*** INFORMATION PROVIDED Section Begins ***

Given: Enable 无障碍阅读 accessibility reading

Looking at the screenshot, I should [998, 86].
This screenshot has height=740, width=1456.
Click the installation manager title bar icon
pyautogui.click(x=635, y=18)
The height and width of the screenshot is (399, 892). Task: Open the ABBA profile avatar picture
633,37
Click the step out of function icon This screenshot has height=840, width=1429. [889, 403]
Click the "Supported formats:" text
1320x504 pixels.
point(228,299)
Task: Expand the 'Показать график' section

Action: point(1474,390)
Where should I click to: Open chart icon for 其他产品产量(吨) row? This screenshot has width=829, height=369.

*** INFORMATION PROVIDED Section Ends ***

**EXERCISE BRIEF**
Repeat each entry word for word.

**RESPONSE BOX**
Given: Enable 无障碍阅读 accessibility reading

Looking at the screenshot, I should [998, 86].
This screenshot has height=740, width=1456.
Click the installation manager title bar icon
pyautogui.click(x=635, y=18)
The height and width of the screenshot is (399, 892). Task: Open the ABBA profile avatar picture
633,37
Click the step out of function icon This screenshot has height=840, width=1429. [889, 403]
Click the "Supported formats:" text
1320x504 pixels.
point(228,299)
Task: Expand the 'Показать график' section

Action: point(1474,390)
Where should I click to: Open chart icon for 其他产品产量(吨) row? This screenshot has width=829, height=369.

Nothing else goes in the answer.